- Supreme Court of the United States

Argued April 20, 2005 Decided June 13, 2005
- Full case name: Merck KGaA, Petitioner v. Integra Lifesciences I, Ltd., et al.
- Citations: 545 U.S. 193 (more) 125 S. Ct. 2372; 162 L. Ed. 2d 160; 2005 U.S. LEXIS 4840; 73 U.S.L.W. 4468; 74 U.S.P.Q.2d (BNA) 1801; 18 Fla. L. Weekly Fed. S 394

Case history
- Prior: Integra Lifesciences I, Ltd. v. Merck KGaA, 331 F.3d 860 (Fed. Cir. 2003); cert. granted, 543 U.S. 1041 (2005).
- Subsequent: On remand at Integra Lifesciences I, LTD. v. Merck KGaA, 496 F.3d 1334 (Fed. Cir. 2005).

Holding
- The Court held that the use of patented compounds in preclinical studies is protected under § 271(e)(1) at least as long as there is a reasonable basis to believe that the compound tested could be the subject of an FDA submission and the experiments will produce the types of information relevant to an IND or NDA.

Court membership
- Chief Justice William Rehnquist Associate Justices John P. Stevens · Sandra Day O'Connor Antonin Scalia · Anthony Kennedy David Souter · Clarence Thomas Ruth Bader Ginsburg · Stephen Breyer

Case opinion
- Majority: Scalia, joined by unanimous

Laws applied
- U.S. Const.; 35 U.S.C. § 271(e)(1)

= Merck KGaA v. Integra Lifesciences I, Ltd. =

Merck KGaA v. Integra Lifesciences I, Ltd., 545 U.S. 193 (2005), is a United States Supreme Court case with ramifications for patent law. The dispute dates to approximately 1996 and centers on a federal law known as the "FDA safe harbor" (§ 271(e)(1)).

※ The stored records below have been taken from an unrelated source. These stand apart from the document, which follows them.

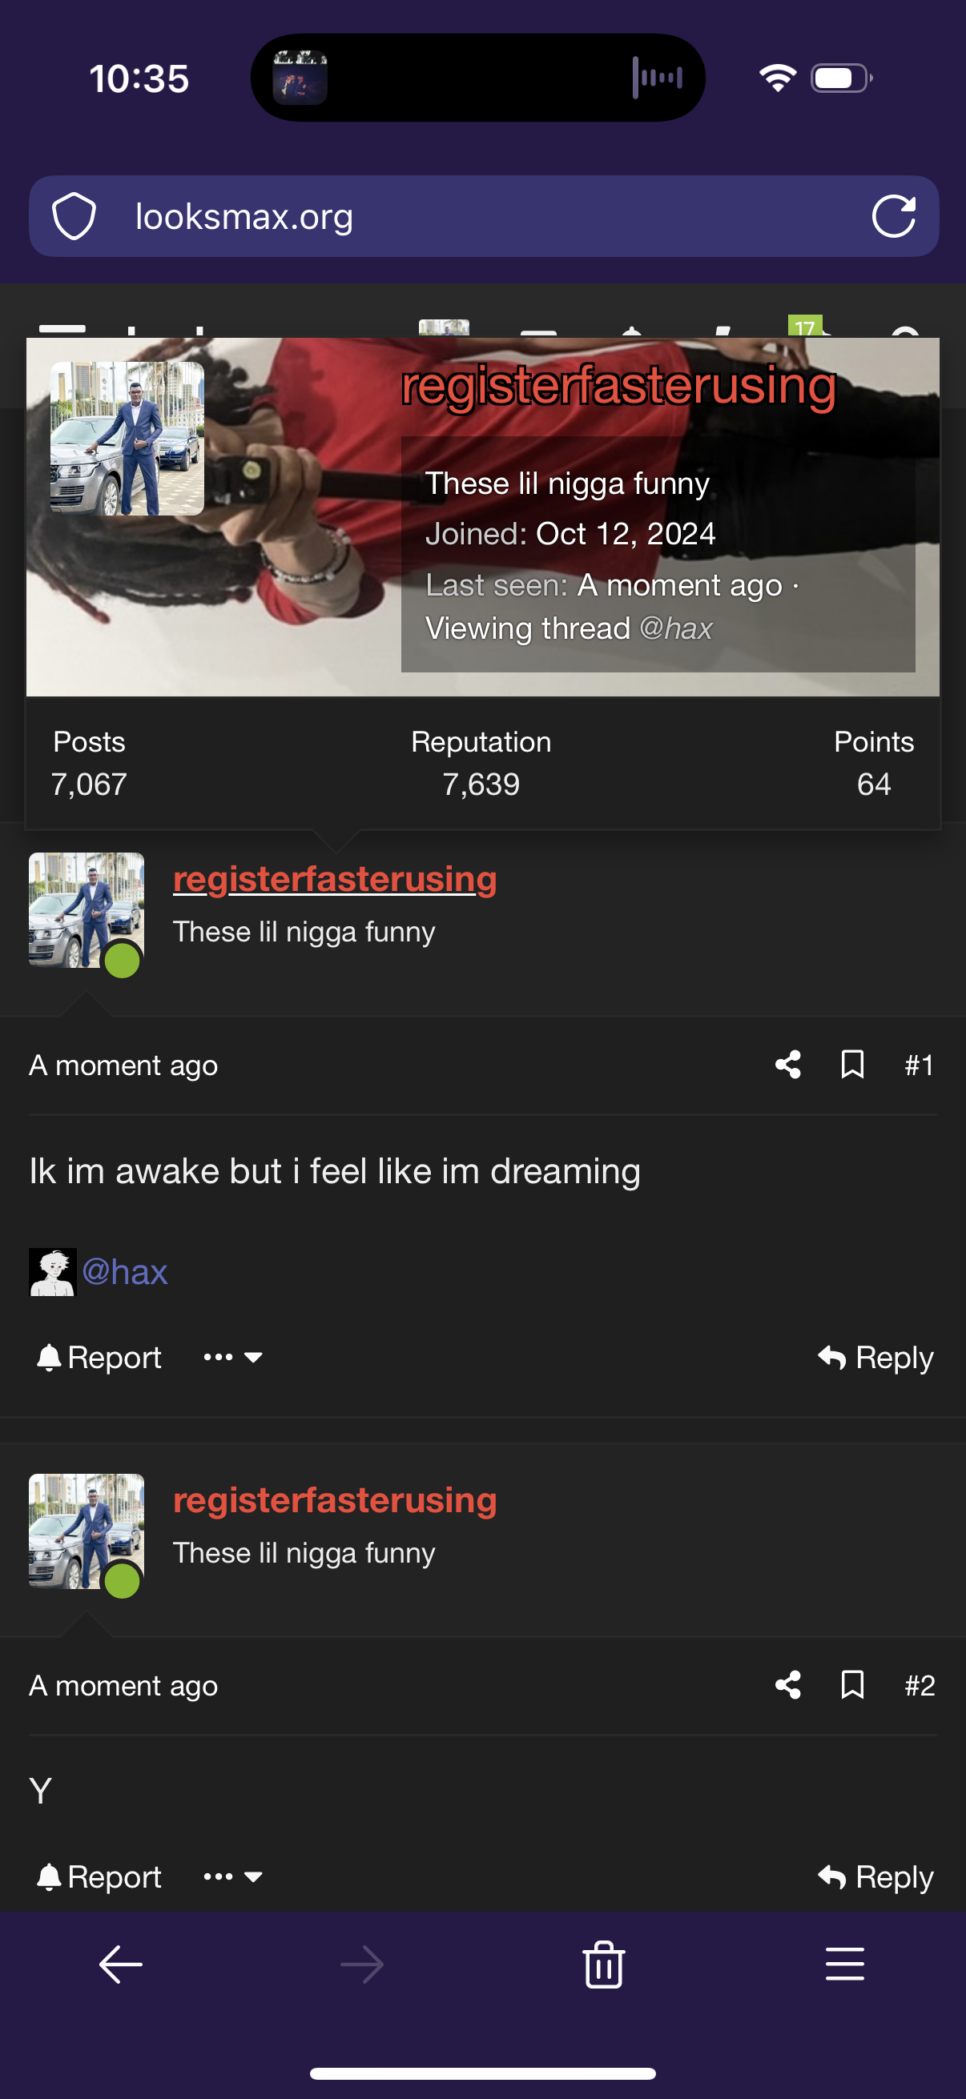Viewport: 966px width, 2099px height.
Task: Open the browser hamburger menu
Action: [x=845, y=1965]
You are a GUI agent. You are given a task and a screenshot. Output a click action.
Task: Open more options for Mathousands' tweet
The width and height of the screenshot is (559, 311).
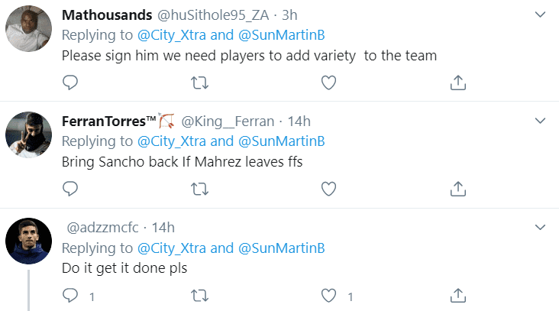(x=541, y=15)
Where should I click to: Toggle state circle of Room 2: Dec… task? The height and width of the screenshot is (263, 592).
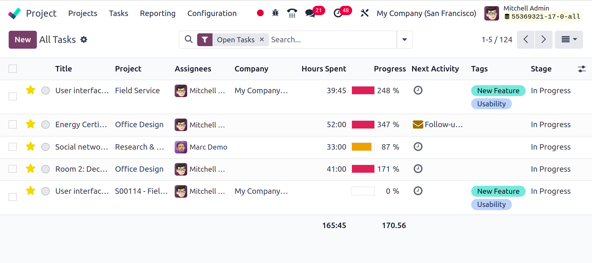click(46, 169)
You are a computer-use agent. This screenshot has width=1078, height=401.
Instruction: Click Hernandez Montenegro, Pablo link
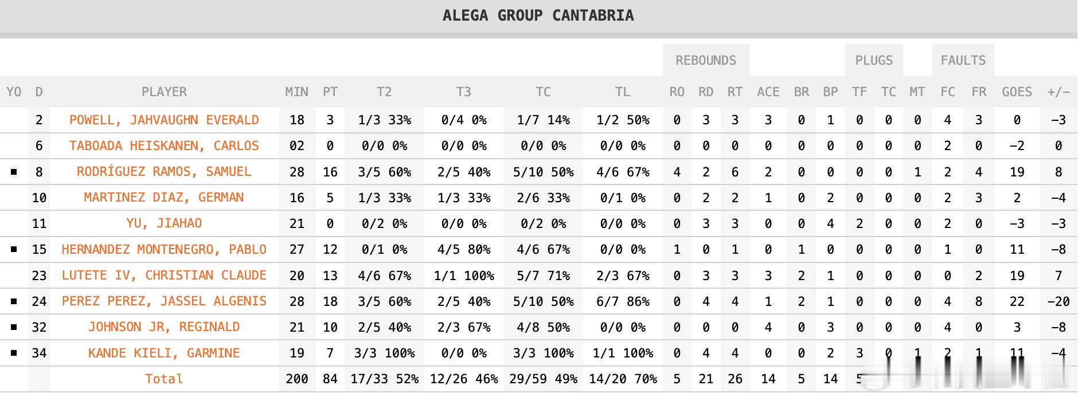[164, 250]
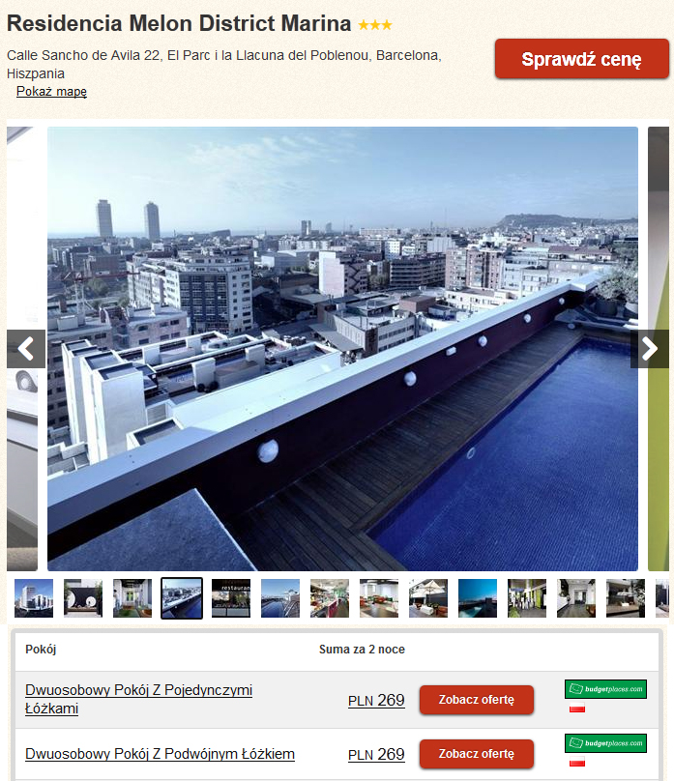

While the Court refused to "quibble" with the Court of Appeals over its conclusion that the exemption “does not globally embrace all experimental activity that at some point, however attenuated, may lead to an FDA approval process,” the Court held that:
Basic scientific research on a particular compound, performed without the intent to develop a particular drug or a reasonable belief that the compound will cause the sort of physiological effect the researcher intends to induce, is surely not “reasonably related to the development and submission of information” to the FDA. It does not follow from this, however, that §271(e)(1)’s exemption from infringement categorically excludes either (1) experimentation on drugs that are not ultimately the subject of an FDA submission or (2) use of patented compounds in experiments that are not ultimately submitted to the FDA. Under certain conditions, we think the exemption is sufficiently broad to protect the use of patented compounds in both situations.

The Court expressly adopted the construction of the law articulated by Federal Circuit Judge Pauline Newman.